In the 1870s, the main properties of Lower Morden were Morden Farm (close to the modern school of the same name and on the site of Hatfeild School), Peacock Farm (now covered by Cranmer Close and Cardinal Avenue) and Hobalds Farm. Close by was Morden Common.

Today nothing of the original hamlet remains except perhaps a few ancient trees and old field boundary lines followed by the alignments of the roads that were to replace them. The first major development was the establishment in 1891 of Battersea New Cemetery (now Morden Cemetery) on land adjacent to Hobalds Farm to the north of Green Lane. The loss of Morden Common followed, its area now occupied by the Merton & Sutton Joint Cemetery and the Garth Road Industrial Estate. Garth Road is named after the Garth family, Lords of the Manor from the mid 16th century to the late 19th century.

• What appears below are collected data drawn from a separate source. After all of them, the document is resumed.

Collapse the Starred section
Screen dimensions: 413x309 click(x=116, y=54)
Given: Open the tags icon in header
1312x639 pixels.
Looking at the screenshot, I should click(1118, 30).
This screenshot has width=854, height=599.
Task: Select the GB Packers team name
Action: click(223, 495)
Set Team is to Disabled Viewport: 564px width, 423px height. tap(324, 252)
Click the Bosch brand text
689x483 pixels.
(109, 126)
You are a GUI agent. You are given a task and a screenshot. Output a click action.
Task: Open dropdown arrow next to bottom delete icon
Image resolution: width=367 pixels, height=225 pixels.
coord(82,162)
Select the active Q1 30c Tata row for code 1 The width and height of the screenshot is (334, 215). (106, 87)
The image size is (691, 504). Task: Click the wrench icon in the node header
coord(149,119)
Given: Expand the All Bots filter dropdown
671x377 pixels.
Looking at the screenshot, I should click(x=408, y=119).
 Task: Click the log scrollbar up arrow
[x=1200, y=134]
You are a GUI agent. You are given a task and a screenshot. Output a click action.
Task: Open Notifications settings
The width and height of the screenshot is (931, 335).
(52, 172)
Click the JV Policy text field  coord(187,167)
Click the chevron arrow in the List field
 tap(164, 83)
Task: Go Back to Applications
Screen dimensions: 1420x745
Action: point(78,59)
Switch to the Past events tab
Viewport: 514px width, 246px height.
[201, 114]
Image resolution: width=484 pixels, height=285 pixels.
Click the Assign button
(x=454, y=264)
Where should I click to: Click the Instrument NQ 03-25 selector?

Up to the Second World War the marshy land either side of the Pyl Brook now used as playing fields was cow pasture. The majority of residential development took place in the late 1930s with mock Tudor style houses being built between Morden Park and Stonecot Hill and north between Grand Drive, Hillcross Avenue and Cannon Hill Lane.

| A map of Lower Morden from the 1920s | A map of Lower Morden from 1944 |

==Demography==
The Lower Morden ward had one of the lowest crime rates in Greater London in the 2014/15 period.

==Sport and recreation==
Lower Morden has a King George's Field in memorial to King George V.

== Governance ==
Lower Morden is part of the Mitcham and Morden constituency for elections to the House of Commons of the United Kingdom.

Lower Morden is part of the Lower Morden ward for elections to Merton London Borough Council.